Queste hanno sostituito le precedenti cinque aliquote. Per la maggior parte sarà una bella notizia (redditi sotto i 50.000 euro e redditi sopra i 75.000), ma per altri le aliquote aumentano: i redditi fra i 50.000 e i 75.000 euro vedranno le vecchie aliquote del 38 e del 41% aumentare al 43%: chiaramente è il mix delle aliquote sui diversi scaglioni di reddito che farà emergere le imposte finali da pagare. Sono state modificate anche le detrazioni per il lavoro dipendente. Anche qui i redditi fra i 50.000 e i 55.000, che prima ne usufruivano ora non godranno di alcuna detrazione. In compenso entrano in scena nuove agevolazioni fiscali: detrazioni per spese per abbattere barriere architettoniche, detrazioni per i canoni di locazione degli under31 a basso reddito, credito d’imposta sulle donazioni al terzo settore, per l’acquisto di sistemi di accumulo di energia da fonti rinnovabili e per le spese sostenute per seguire programmi di esercizio fisico, non sanitario, svolti in gruppo e disegnati appositamente per alcune patologie croniche.

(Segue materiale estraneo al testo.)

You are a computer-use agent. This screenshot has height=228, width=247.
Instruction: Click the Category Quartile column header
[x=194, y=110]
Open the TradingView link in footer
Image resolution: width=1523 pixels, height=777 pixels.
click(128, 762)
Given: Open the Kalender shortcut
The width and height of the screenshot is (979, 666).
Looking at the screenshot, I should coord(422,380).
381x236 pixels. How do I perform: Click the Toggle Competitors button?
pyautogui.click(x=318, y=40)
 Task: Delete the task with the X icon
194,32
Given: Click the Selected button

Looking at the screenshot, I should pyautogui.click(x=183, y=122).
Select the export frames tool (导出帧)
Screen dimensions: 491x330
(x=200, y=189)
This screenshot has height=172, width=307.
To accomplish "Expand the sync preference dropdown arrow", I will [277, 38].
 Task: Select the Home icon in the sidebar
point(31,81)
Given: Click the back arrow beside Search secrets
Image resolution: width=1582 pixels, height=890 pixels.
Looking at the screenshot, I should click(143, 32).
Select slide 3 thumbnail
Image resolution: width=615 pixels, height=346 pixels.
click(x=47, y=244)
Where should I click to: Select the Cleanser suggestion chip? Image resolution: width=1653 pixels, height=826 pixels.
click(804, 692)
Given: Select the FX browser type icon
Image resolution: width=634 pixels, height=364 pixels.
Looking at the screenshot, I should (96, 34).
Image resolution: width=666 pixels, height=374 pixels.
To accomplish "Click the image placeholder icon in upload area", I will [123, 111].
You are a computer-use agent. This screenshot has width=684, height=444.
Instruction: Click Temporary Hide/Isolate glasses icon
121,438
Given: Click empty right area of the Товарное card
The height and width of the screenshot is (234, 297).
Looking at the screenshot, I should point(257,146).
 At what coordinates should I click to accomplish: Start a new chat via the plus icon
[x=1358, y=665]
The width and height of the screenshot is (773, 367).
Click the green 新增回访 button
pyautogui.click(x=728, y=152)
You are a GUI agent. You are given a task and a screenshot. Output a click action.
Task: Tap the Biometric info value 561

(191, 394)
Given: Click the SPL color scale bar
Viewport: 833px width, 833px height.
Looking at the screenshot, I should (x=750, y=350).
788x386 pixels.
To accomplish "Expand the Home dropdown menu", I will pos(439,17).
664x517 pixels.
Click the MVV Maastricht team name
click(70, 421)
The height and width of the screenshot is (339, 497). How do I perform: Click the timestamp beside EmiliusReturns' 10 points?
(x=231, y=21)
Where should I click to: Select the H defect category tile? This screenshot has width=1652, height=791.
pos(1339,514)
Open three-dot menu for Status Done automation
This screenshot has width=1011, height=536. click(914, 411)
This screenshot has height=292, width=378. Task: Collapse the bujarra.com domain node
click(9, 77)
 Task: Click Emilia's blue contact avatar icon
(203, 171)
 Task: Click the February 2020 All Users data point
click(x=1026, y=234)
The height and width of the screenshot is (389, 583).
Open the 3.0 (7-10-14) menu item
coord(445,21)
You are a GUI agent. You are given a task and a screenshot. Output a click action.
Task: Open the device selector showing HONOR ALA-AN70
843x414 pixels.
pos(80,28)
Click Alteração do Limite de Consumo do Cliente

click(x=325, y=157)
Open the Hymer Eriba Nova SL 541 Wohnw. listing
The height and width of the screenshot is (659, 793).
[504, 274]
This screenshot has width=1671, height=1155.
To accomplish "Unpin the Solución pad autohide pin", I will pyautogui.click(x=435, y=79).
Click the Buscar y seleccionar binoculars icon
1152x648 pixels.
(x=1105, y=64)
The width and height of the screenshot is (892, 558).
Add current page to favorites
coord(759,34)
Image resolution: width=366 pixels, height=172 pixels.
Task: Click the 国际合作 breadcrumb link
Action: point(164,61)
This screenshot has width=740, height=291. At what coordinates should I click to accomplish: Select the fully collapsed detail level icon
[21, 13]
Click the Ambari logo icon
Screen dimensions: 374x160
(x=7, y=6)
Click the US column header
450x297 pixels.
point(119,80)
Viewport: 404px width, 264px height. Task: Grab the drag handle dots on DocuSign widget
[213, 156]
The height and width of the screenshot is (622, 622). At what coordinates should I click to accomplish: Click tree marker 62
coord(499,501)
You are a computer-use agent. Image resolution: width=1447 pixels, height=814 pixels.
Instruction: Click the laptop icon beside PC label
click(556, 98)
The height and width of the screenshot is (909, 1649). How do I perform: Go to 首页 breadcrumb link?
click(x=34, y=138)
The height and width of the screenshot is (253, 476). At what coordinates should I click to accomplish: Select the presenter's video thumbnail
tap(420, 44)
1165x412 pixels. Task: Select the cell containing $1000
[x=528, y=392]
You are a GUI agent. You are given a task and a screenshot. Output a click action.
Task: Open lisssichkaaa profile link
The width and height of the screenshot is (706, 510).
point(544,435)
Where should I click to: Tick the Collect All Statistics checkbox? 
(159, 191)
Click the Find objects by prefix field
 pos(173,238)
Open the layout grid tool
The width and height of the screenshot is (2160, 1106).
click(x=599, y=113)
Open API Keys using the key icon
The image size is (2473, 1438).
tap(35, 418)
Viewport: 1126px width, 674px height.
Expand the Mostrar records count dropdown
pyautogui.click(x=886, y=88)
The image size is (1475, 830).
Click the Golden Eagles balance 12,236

Per visualizzare e scaricare la dichiarazione occorre accedere alla propria area riservata tramite Spid, Carta d’identità elettronica (Cie) o Carta nazionale dei servizi (Cns). Per compilare e gestire la dichiarazione dei redditi, da quest’anno è anche possibile delegare una persona di fiducia, lo si può fare sia online sia contattando in videocall un funzionario dell’Agenzia delle Entrate. Queste due modalità si aggiungono a quelle già attive, ovvero l’invio di una pec o la presentazione della richiesta presso un qualunque ufficio dell’Agenzia. Crescono ulteriormente i dati trasmessi all’Agenzia, che superano quest’anno quota 1 miliardo e 300 milioni (+8% rispetto al 2022) e che faciliteranno la compilazione per il contribuente. Di questi, oltre un miliardo (l’80% del totale) sono relativi a spese sanitarie.

A seguire, premi assicurativi (99 milioni), certificazioni uniche di lavoratori dipendenti e autonomi (73 milioni), bonifici per ristrutturazioni (11 milioni), dati relativi agli interessi passivi sui mutui (8,5 milioni) e spese scolastiche (6,5 milioni). Saranno inoltre utilizzati nuovi dati: corsi post-diploma presso istituti statali di alta formazione e specializzazione artistica e musicale, spese per canoni di locazione, spese di intermediazione per l’acquisto di immobili adibiti a prima casa. La stagione dichiarativa è lunga: si chiuderà il 2 ottobre per chi invia il 730 direttamente tramite l’applicazione web e il 30 novembre per chi invece utilizza il modello Redditi precompilato.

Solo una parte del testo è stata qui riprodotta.